The New British
Cabinet and Irish Chief Secretary
The Chief Secretary for Ireland, Edward Shortt,
is replaced by Ian Macpherson. (Shortt is
promoted to Home Secretary.) Macpherson was a Highland Presbyterian Scot
and Liberal MP. Although a Liberal MP, according to O’Halpin, Macpherson’s “views were
indistinguishable from those of a unionist diehard”.

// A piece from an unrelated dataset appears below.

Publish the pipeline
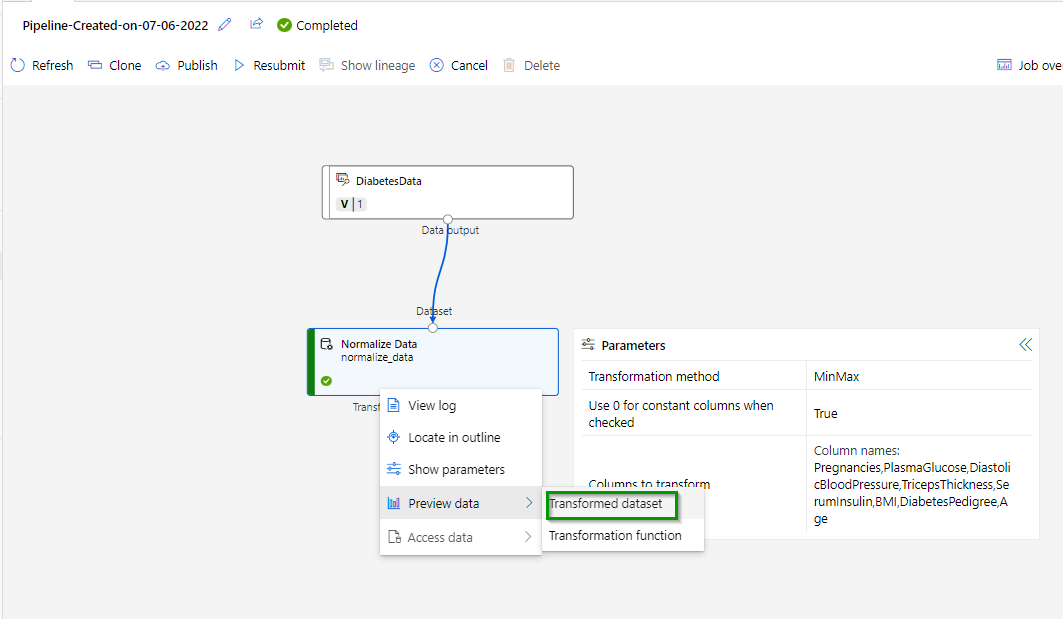The height and width of the screenshot is (619, 1063). (x=186, y=65)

This appointment was made at a meeting of the new British Cabinet
headed by Lloyd George. Phoenix notes that the new British cabinet contains
such “intractable unionists as Bonar Law, Walter Long and F. E. Smith
(Birkenhead)”.
Walter Long is made First Lord of the Admiralty and continued, as
French described him, to act as Dublin Castle’s “liaison officer with the
[British] Cabinet”.
Comment on Long
Peter Hart has commented that
“Long’s influence on Irish affairs came from his role as the self-appointed expert on Ireland with the British Conservative
Party”. Even though he was English himself, his power derives from “his ability
to act as a kind of liaison or broker between Irish and British unionism,
derived from his close links with Irish unionists, particularly among the
landed élite”. For example, his wife Dorothy Boyle was the daughter of the
Ninth Earl of Cork.
Long was often to read Irish nationalists
incorrectly – see, for example, Jan-12-19/1.